After the umpteenth conversation of the night, someone broke the script. When I explained that I was a journalism and sustainability major, I was met with something other than a blank stare and a head nod. This gentleman actually looked at me, puzzled, and asked, “What’s sustainability?”
I was thrown. I’d grown up in such a sheltered bubble that the idea of someone who had no idea what sustainability was seemed unfathomable. But I was also thrilled. Here’s my chance! I get to explain something so important, so overwhelming linked to our daily lives, to someone for whom the concept had never even registered. It also sprang to mind that trying to be as politically neutral as possibly would probably help my case as well. So, drawing on my best journalist skills, I gave him as unbiased and simple an answer as I could muster.
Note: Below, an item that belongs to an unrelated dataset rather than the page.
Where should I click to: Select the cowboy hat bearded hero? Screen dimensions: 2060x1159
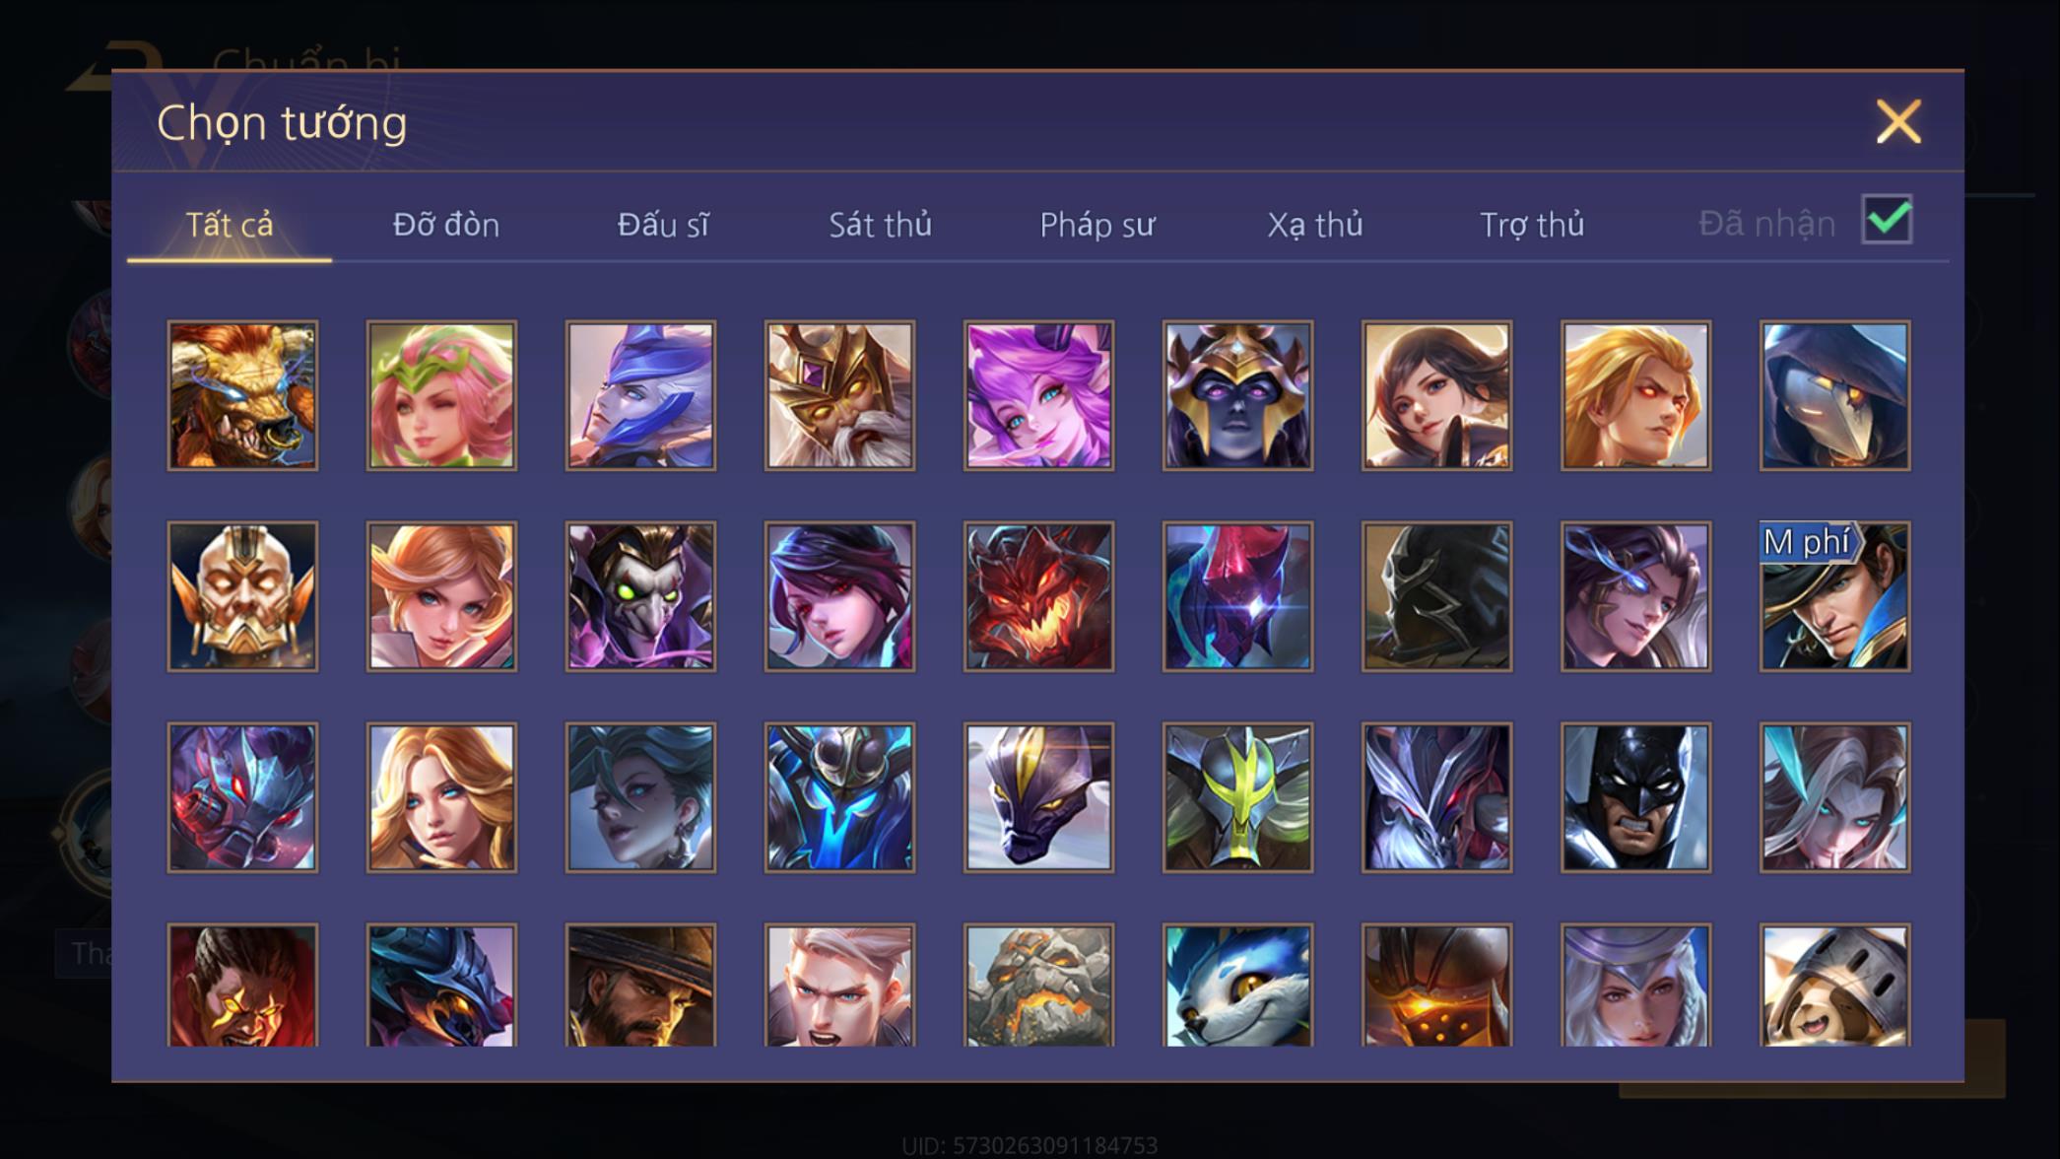point(640,986)
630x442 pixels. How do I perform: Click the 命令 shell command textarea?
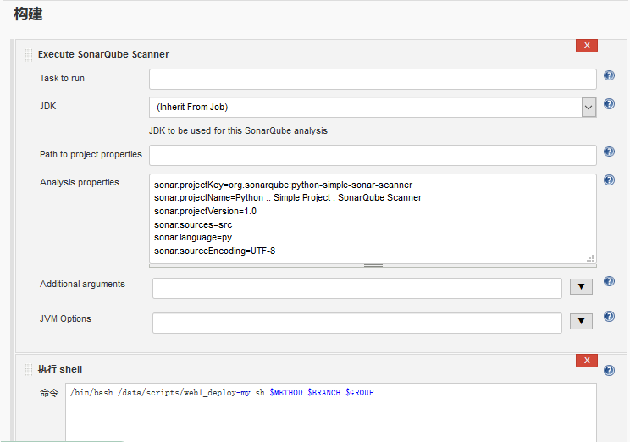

Sustainability, I said, is a big word for a simple concept. There are a finite number of resources in this world, and sustainability teaches you how to be the most economic with what you’ve got. It’s not abut politics, it’s about people, and making sure that there’s enough energy and resources to sustain everyone. It’s about being efficient with your materials, and in the long run you usually end up saving some money and the environment as well.
Family friend nodded and smiled. But not the usual, vapid reaction you’d expect, he actually lit up and showed interest. And that’s the story of how I ended up talking to a 50-something lawyer about sustainability for half an hour at an otherwise dull event.
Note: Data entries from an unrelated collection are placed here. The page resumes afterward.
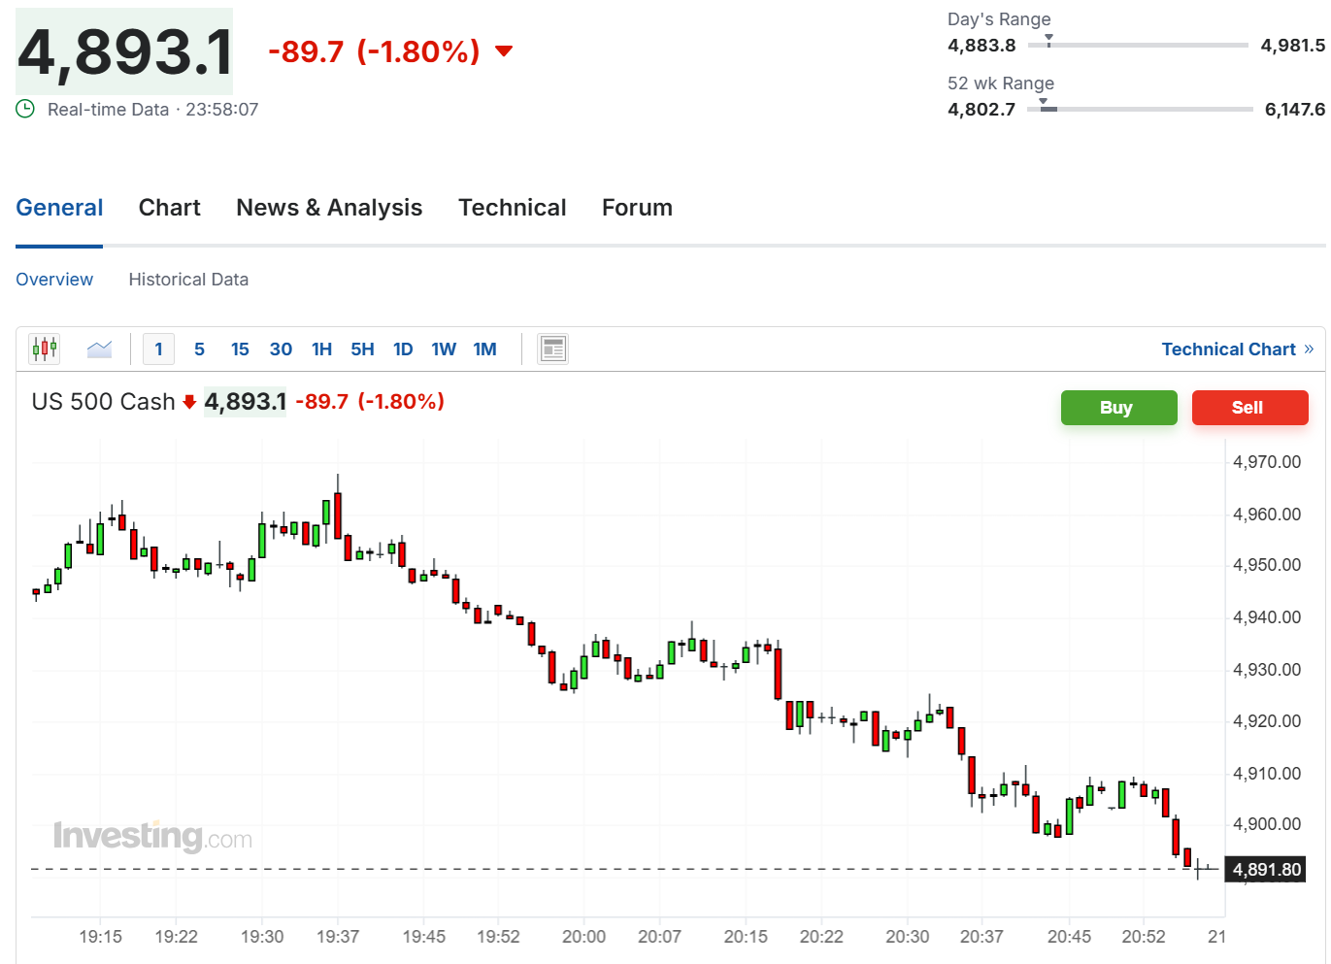Select the 15 minute interval
Viewport: 1331px width, 964px height.
pyautogui.click(x=240, y=349)
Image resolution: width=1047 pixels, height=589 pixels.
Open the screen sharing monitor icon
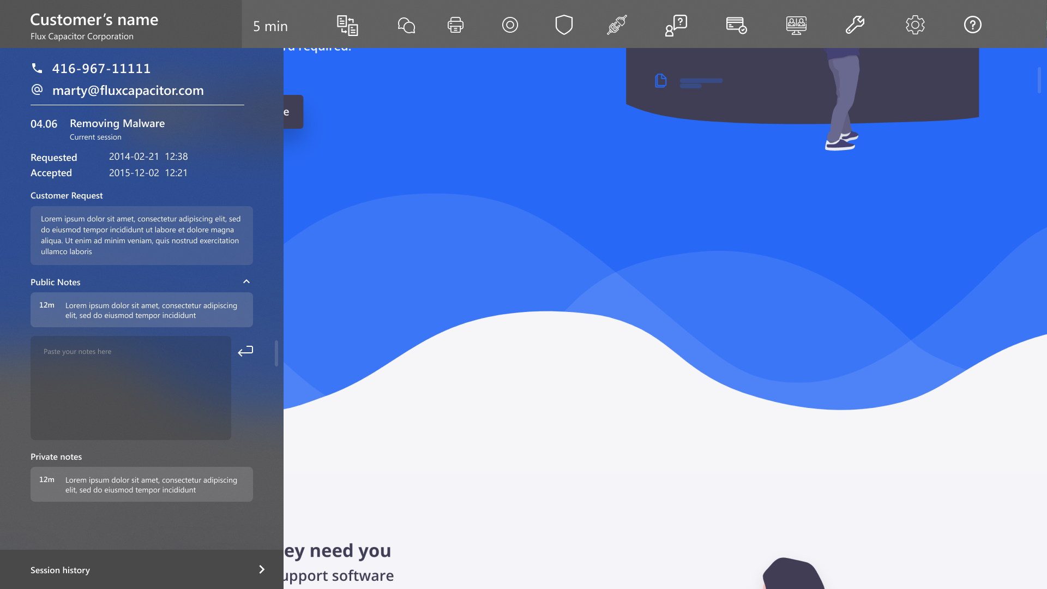coord(796,25)
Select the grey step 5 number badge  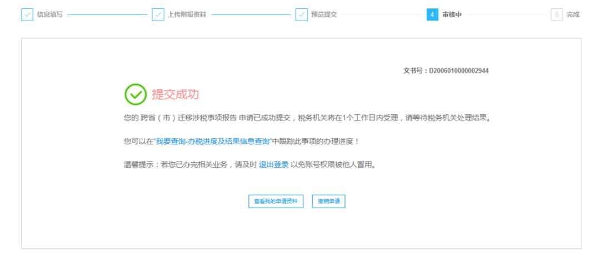557,15
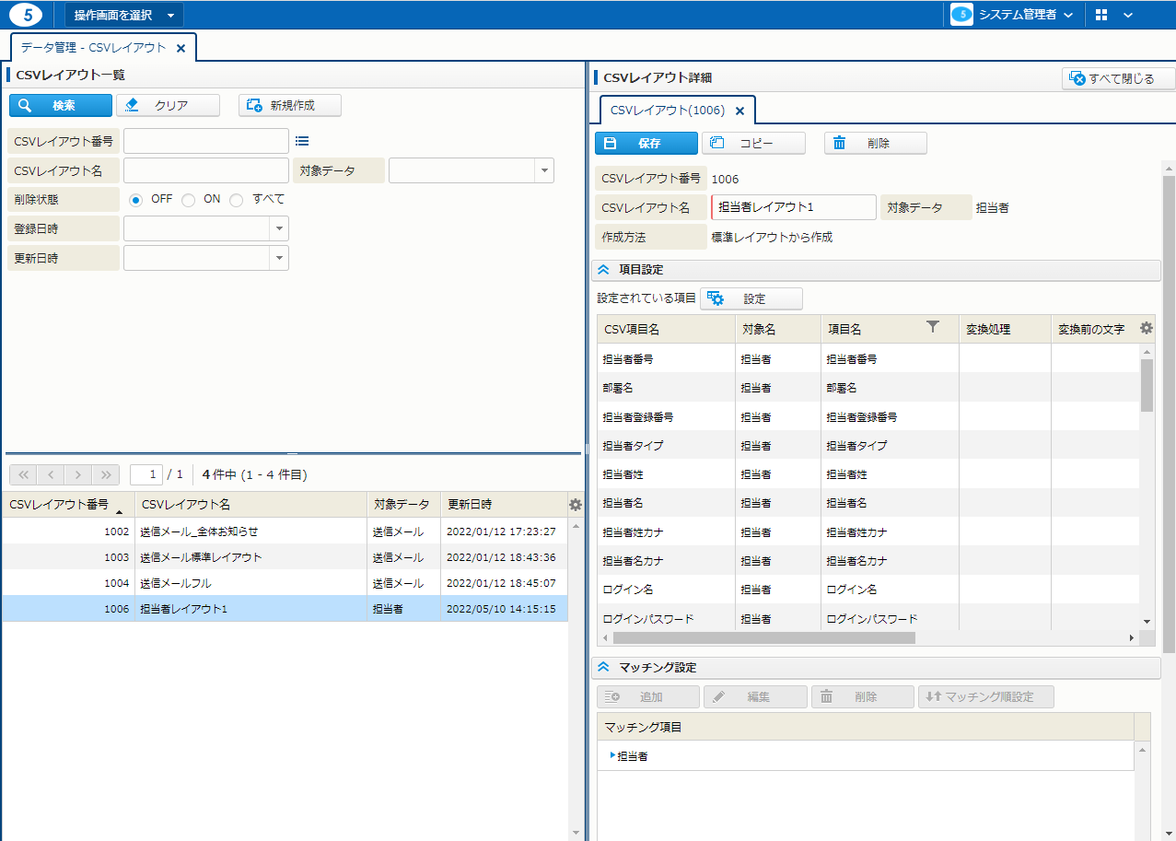Select the すべて radio for 削除状態
Image resolution: width=1176 pixels, height=841 pixels.
pos(237,200)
Sustainability isn’t just something that you study in class and talk about with other sustainability majors. It’s an intrinsic facet of our lives that is interdisciplinary. The knowledge you learn applies to much more than just the examples you cover in class, it applies to every part of the world around you. If people had talked about sustainability more, shared it with everyone they met, then there would be a greater awareness of the subject, one that isn’t linked to politics or politicians.
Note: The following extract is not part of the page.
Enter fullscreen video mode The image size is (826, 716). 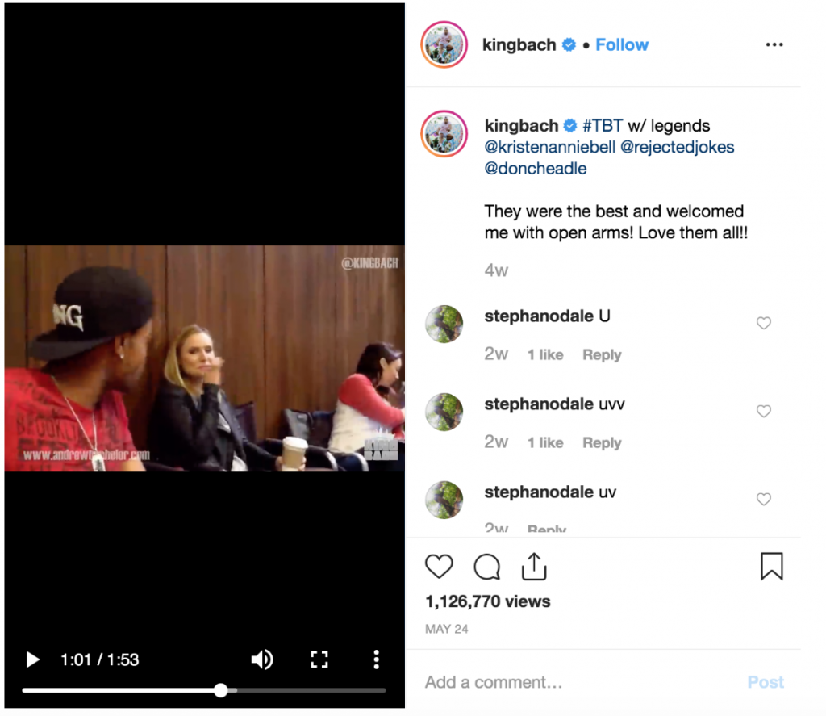pos(319,659)
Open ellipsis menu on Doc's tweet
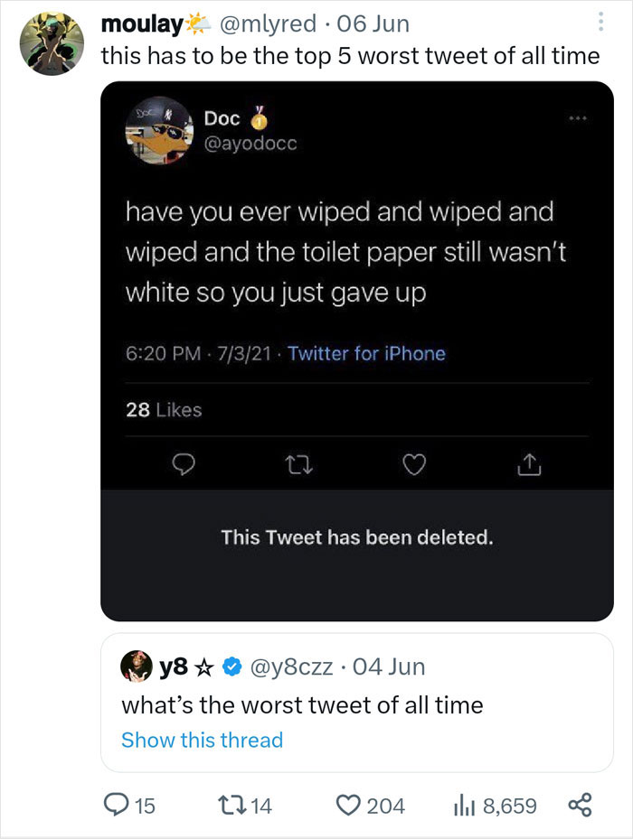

I encourage everyone to come up with their own “sustainability elevator speech” for those occasions when you talk about it with someone outside of the college. I encourage people to start talking about it with someone outside the college. You’re learning about it for a reason, so why not start applying it to your life now?
Here’s another, more professional explanation, courtesy of the EPA, that might give you a little inspiration.
“Sustainability is based on a simple principle: Everything that we need for our survival and well-being depends, either directly or indirectly, on our natural environment. Sustainability creates and maintains the conditions under which humans and nature can exist in productive harmony, that permit fulfilling the social, economic and other requirements of present and future generations.
Sustainability is important to making sure that we have and will continue to have, the water, materials, and resources to protect human health and our environment.”